> _TO BE DONE_:
1 - Answer these questions from the passage on clock path pessimism:
(a) What derate percentage does the example assume for both early and late paths?
(b) What is the difference between the max delay and min delay of the common clock path segment called?
(c) What advantage does the critical-path based approach have over the Exhaustive Approach?
2 - Translate this sentence from the passage on clock path pessimism into Spanish: "Common clock path pessimism is one of the most common sources of pessimism in the design."
3 - Pick up the passage on clock path pessimism after its final sentence and keep writing it.

> _PASSAGE SHOWN_:
┌────────
Timing engineers model these variation in the form of derates. Applying derates on clock paths is the most popular and acceptable way to model these variations. Assuming 10% derates, for both early and late paths, delay X for a cell under an operating point can be modeled as 0.9X as capture clock path delay and 1.1X as the launch clock path delay for setup analysis.

Common clock path pessimism is one of the most common sources of pessimism in the design.

Common path pessimism
Common path pessimism arises when the launching and capturing clocks share a common path. The difference between the max delay and min delay of this common clock path segment is called the common path pessimism. EDA tools take care of this using Common Path Pessimism Removal (CPPR).

Figure 1: Common Clock Path Pessimism

There are two ways of calculating common path pessimism:

Critical-path based approach (CPPR):
a) Timing analysis tools finds the top critical paths with CPPR off.
b) Only these critical paths are re-evaluated considering CPPR for the common clock path.

While this method offers the advantage of being relatively fast compared to the Exhaustive Approach, it can miss critical paths. Hence for some corner cases, it might lead to an optimistic timing analysis.
└────────
> _STORED ROWS_:
┌────────
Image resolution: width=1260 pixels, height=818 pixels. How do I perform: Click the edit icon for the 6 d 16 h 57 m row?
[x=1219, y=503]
└────────
┌────────
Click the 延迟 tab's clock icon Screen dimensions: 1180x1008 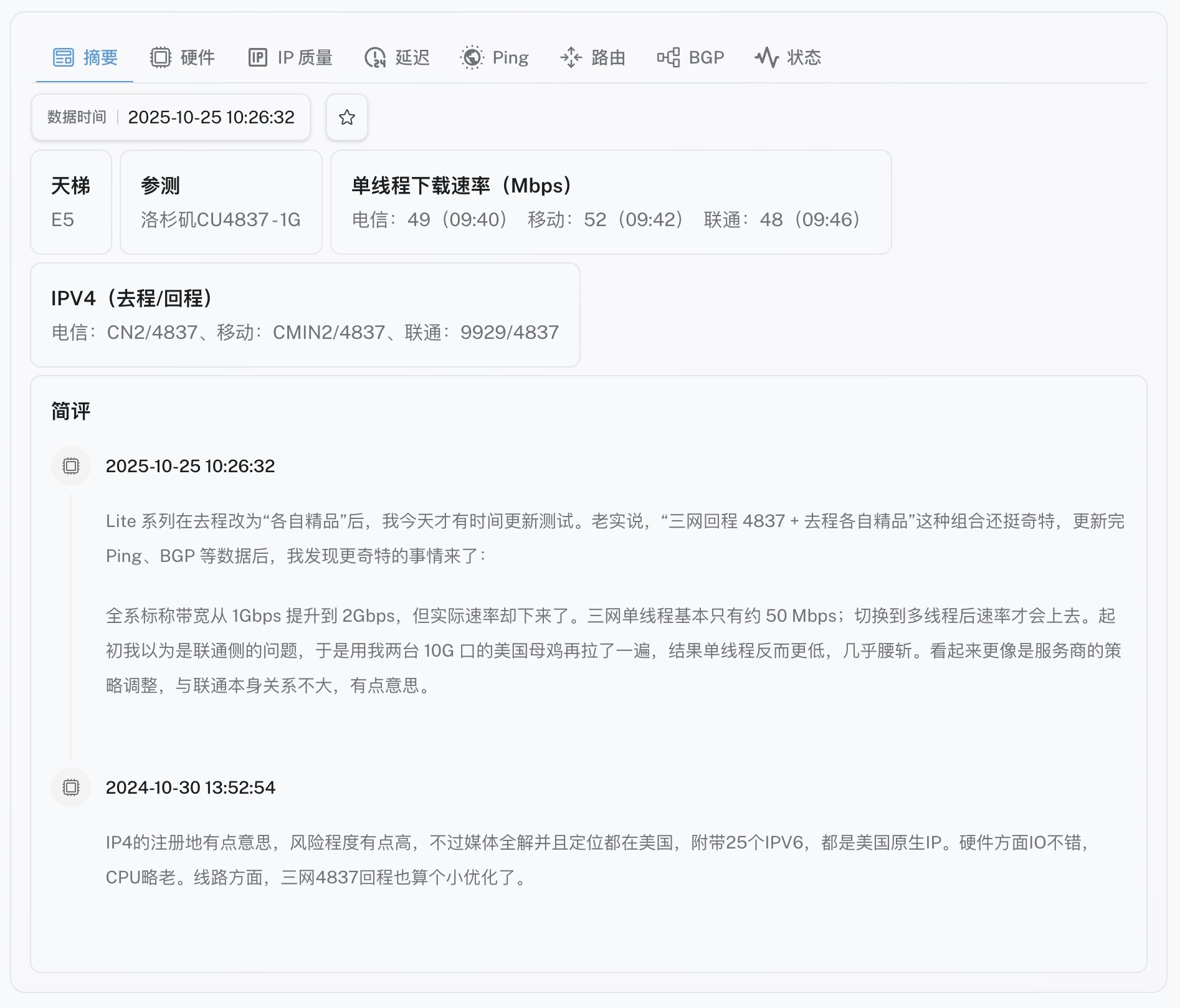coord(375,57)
└────────
> _ANSWERS FOR THIS EXERCISE_:
1 -
(a) 10%
(b) Common path pessimism
(c) It is relatively fast compared to the Exhaustive Approach.

2 - El pesimismo de la ruta de reloj común es una de las fuentes de pesimismo más comunes en el diseño.

3 -
Exhaustive approach: This method does an exhaustive CPPR analysis and therefore does not miss any critical path. However, analysis requires more memory and CPU resources compared to those required for the critical-path based method.

Assuming two reg-2-reg timing paths with the same data path delay, the path with the lesser common clock path might get missed using critical-path based approach. Consider the following example:

Figure 2: Case study showing how path-based approach can be optimistic

As evident from Figure 2, path 2 was critical with CPPR off, but with CPPR on, path 1 became more critical.

Timing engineers therefore tend to analyze their design using the exhaustive approach once the design has achieved logic freeze.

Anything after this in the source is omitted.